Máximo San Román Cáceres (/es/; born 14 April 1946) is a Peruvian mechanical engineer, businessman and former politician. He was President of Peru between 1992 and 1993, a term that was marked by the authoritarian government of Alberto Fujimori. Considered the legal Head of State during Fujimori's ruling by decree of his self-coup, he did not hold real power.

== Biography ==
He was born in the District of Cusipata, Quispicanchi Province, Cusco on 14 April 1946. Son of Julio San Román and María Natividad Cáceres.

He completed his primary studies at the Fiscal School No. 729 in Calca and he attended secondary school at the San José de La Salle School in Cusco.

He entered the National School of Technical Engineering (ex-ENIT) of the National University of Engineering, where he studied mechanical engineering and graduated in 1970.

Upon graduation, he served as a teacher at the Industrial Technology Center of the Ministry of Industry and Commerce.

From 1971 to 1979 he was Production Manager of Industrias Royal SA.

In 1979, San Román founded Industrias S.A., a Metal Mechanic company.

From 1980 to 2016 he was Chairman of the Board of Nova Perú, a machinery company for the food industry.

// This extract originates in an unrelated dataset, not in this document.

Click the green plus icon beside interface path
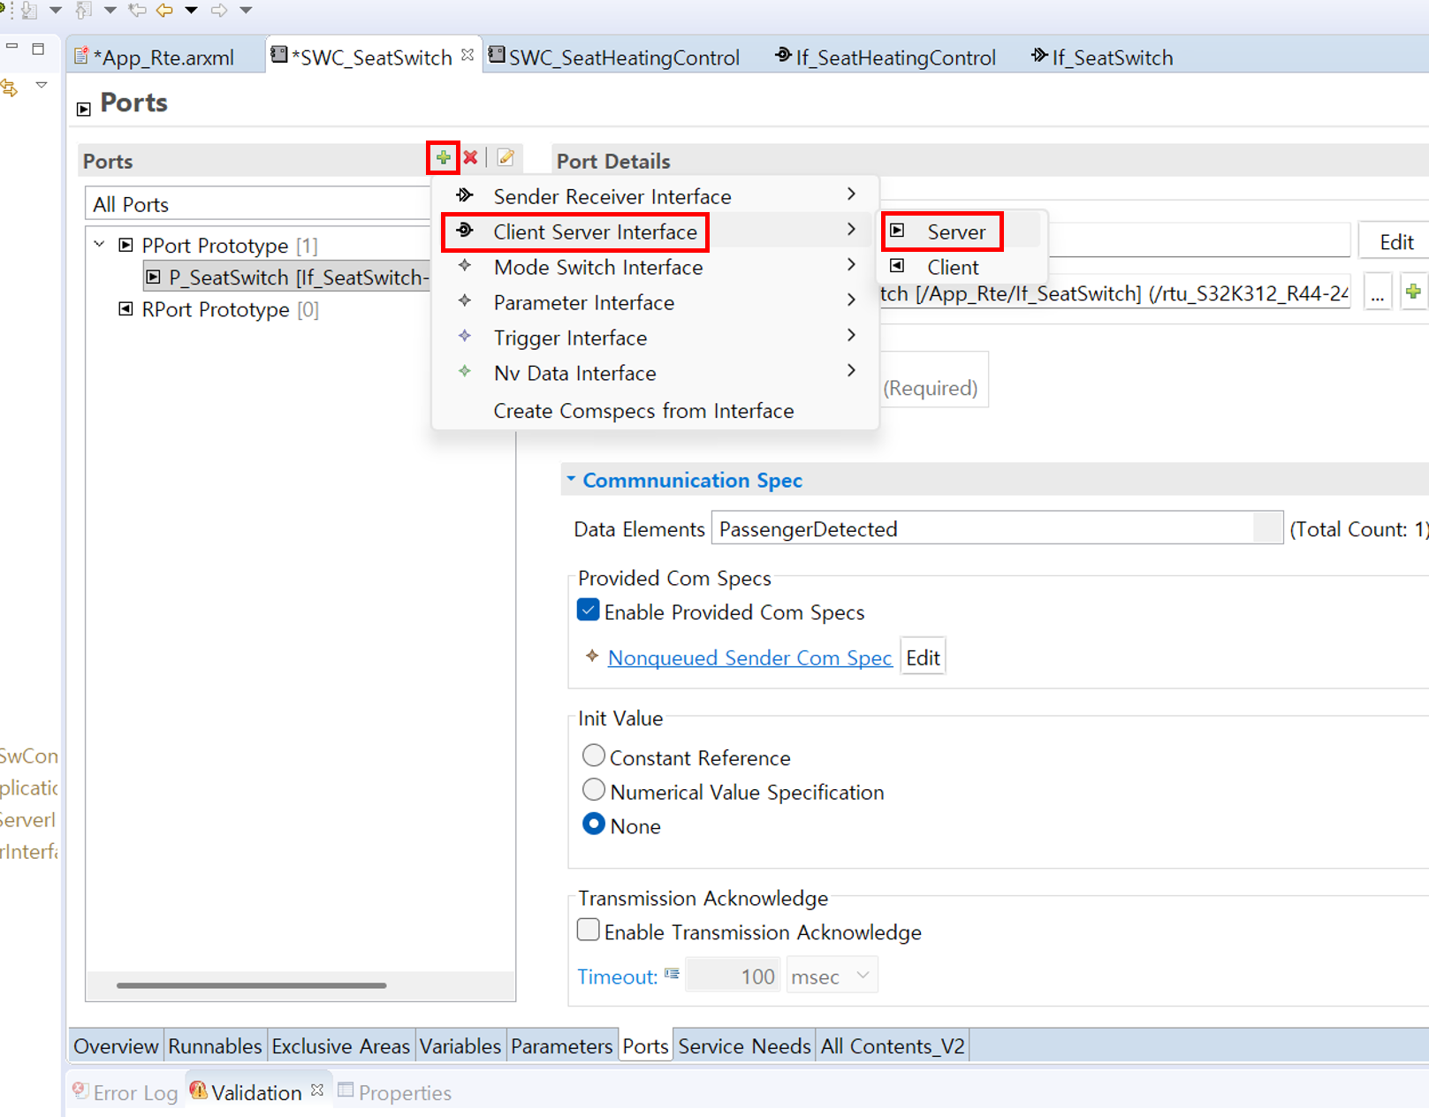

He was president of the "Association of Small and Medium Industrials of Peru" (APEMIPE), president of the "National Federation of Small and Medium Industry of Peru" (FENAPI), president of the "Guarantee Fund for Small Industry" (FOGAPI ), chairman of the board of the "Promotion Fund for Small Industrial Companies.

==Political career==

=== Early political career ===
San Román entered politics in 1990 as the first running mate of Alberto Fujimori in the Cambio 90 presidential ticket. He was elected First Vice President of Peru and Senator for the 1990-1995 term. He was sworn as President of the Senate due to the high number of votes he received in the general elections.

=== 1992 self-coup ===
In April 1992, while San Román was visiting the Dominican Republic, Fujimori executed a self-coup, in which he dissolved Congress and closed other public institutions such as the Judiciary and the Attorney General's office. San Román returned to Peru to claim the Presidency. He was sworn as President by the dissolved Congress on 21 April 1992. Although the move was constitutional, Fujimori had all the support and popular approval for the coup, and San Román had no real power to govern. His term is considered to be between the day of his oath of office, 21 April 1992, and the day when the Democratic Constitutional Congress proclaimed Fujimori as Constitutional President.

=== Later political career ===
He was elected to Congress for the 1995–2000 term for Mayor of Lima Ricardo Belmont's Civil Works Movement "OBRAS" party. In 2000, he ran for president under the Union for Peru party, placing last with 36,000 votes. In the 2006 and 2010 regional elections, he ran for Governor of Cuzco losing on both occasions, placing second.

San Román has run for first vice president a total of 4 times. The first was with Alberto Fujimori in 1990 in which the tandem was victorious, the second with Lima Mayor Ricardo Belmont in 1995, the third with pastor Humberto Lay in 2006, and the fourth with Pedro Pablo Kuczynski in 2011. Most recently, he registered in the Contigo Party in order to run for the presidential nomination at the 2021 general election. Following the 2020 Peruvian protests, he announced his withdrawal from the race.